REQUEST ▸
Repeat the listing word for word, starting with the line that contains "Click the Color Balance scales icon" and going on through the line that contains "click(315, 193)", both included.

TASK INPUT ▸
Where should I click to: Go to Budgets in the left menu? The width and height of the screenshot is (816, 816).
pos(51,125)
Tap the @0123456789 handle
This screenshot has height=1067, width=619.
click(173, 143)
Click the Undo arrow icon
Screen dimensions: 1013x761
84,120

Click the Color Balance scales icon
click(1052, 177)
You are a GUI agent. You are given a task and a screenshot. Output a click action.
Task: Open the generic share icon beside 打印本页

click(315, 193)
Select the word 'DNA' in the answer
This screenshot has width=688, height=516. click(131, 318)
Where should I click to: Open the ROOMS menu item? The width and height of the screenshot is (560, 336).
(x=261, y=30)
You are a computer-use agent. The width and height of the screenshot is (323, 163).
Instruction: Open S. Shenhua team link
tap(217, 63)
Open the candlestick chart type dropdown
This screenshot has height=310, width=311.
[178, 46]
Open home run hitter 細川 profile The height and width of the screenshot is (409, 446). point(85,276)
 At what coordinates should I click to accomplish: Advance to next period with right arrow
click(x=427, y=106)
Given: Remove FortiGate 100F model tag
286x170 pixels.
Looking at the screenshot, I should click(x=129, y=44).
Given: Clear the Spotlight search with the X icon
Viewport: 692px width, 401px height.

COMPLETE ANSWER ▸
Click the Color Balance scales icon
click(1052, 177)
You are a GUI agent. You are given a task and a screenshot. Output a click action.
Task: Open the generic share icon beside 打印本页

click(315, 193)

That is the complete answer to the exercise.